Crucially, as well as speeding up diagnoses in patients who cannot have biopsies – which is vital for fast-growing, highly aggressive cases – this new technology is inexpensive and simple to implement within the clinic setting, meaning that it can easily be adopted by clinicians to improve care.  

The work has already attracted the attention of the body responsible for advancing public health in the US, the Food and Drug Administration (FDA), and hopes are now of a larger study here in the UK which, if successful, could mean patients with suspected high-grade tumours benefit from this breakthrough in as little as two years.

Dr Nel Syed, (pictured here and above with our Director of Research, Policy and Innovation, Dr Karen Noble) who leads our Centre at Imperial, said: "A non-invasive, inexpensive method for the early detection of brain tumours is critical for improvements in patient care. There is still some way to go, but this solution could help people where a brain biopsy or surgical resection of the tumour is not possible due to the location of the tumour or other constraints. Through this technology, a diagnosis of inaccessible tumours can become possible through a risk-free and patient-friendly blood test. We believe this could be a world-first as there are currently no non-invasive or non-radiological tests for this type of tumour."

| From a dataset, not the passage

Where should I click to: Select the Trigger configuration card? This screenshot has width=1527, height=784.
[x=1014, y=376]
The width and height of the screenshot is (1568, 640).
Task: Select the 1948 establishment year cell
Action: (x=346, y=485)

The TriNetra-Glio blood test works by isolating tumour cells that have broken free from the tumour circulating in the blood. The isolated cells are then stained and can be identified under a microscope. The work has been funded by Datar Cancer Genetics.

Subject: APPG on Brain Tumours 20th February 17:00 – 18:00 Committee Room 15  

Dear <Your MP’s name> 

The APPG on Brain Tumours will be taking place in Committee Room 15 on Tuesday 20th February from 17:00 – 18:00 and will be chaired by Derek Thomas MP. An agenda and a briefing document from the charity Brain Tumour Research who provide the APPG’s secretariat will be forthcoming in due course and Hugh from the charity is Cc’d.

As your constituent, and as someone who is passionate about improving options and outcomes for brain tumour patients I am asking if you could please make space in your diary and join that meeting. 

It would be hugely appreciated. 
<Your Name> 
<Your postal address and postcode> 

That is it for this week.

Looking forward to seeing some of you at Westminster next week – there will be photos to show in next Friday's update

Wishing you all a peaceful time until then.